(Stored data)
**********
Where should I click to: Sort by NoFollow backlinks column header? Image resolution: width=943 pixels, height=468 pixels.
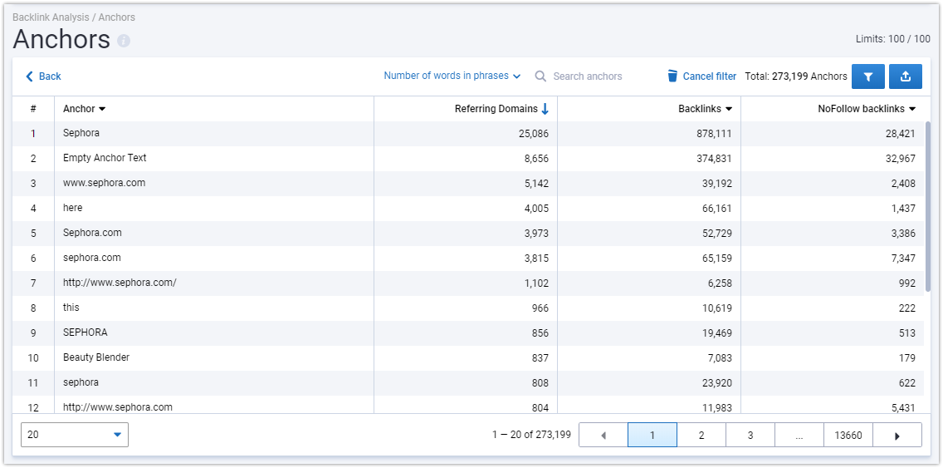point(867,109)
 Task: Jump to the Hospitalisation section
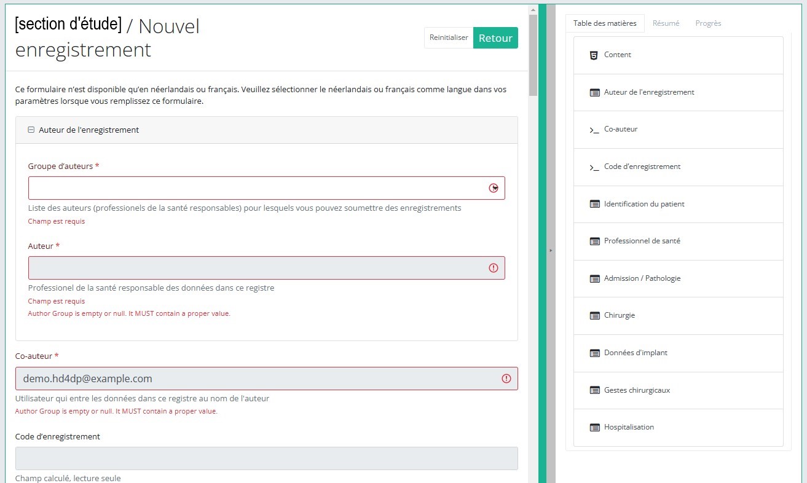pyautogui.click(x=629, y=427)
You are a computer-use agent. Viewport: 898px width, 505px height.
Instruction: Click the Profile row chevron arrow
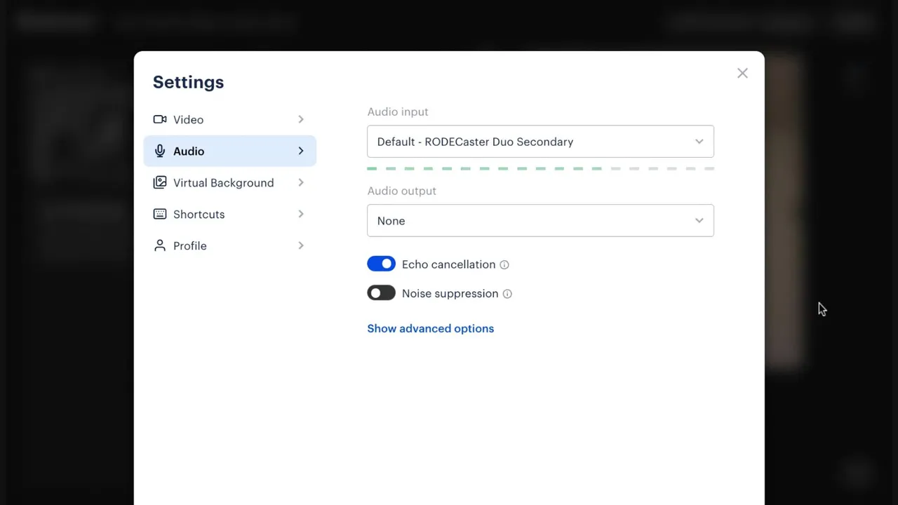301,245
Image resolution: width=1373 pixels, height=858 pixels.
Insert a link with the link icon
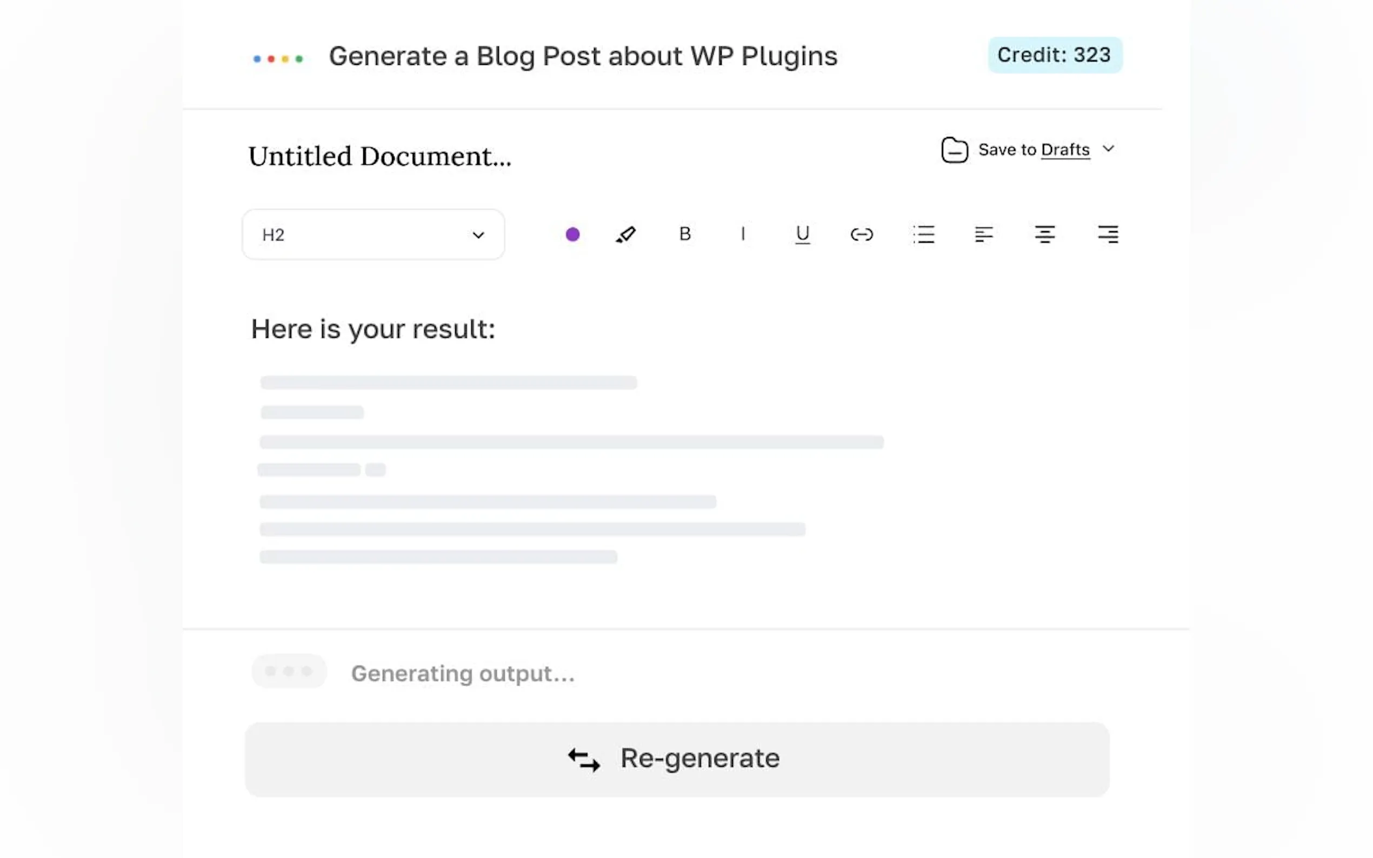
**********
* [Task directions]
Please retype the records above exactly, excluding every picture.

* [Response below]
Where should I click to: Sort by NoFollow backlinks column header? Image resolution: width=943 pixels, height=468 pixels.
point(867,109)
 Task: Jump to the Hospitalisation section
pyautogui.click(x=629, y=427)
You are a computer-use agent. Viewport: 898px width, 505px height.
Instruction: Click the Profile row chevron arrow
301,245
Image resolution: width=1373 pixels, height=858 pixels.
Insert a link with the link icon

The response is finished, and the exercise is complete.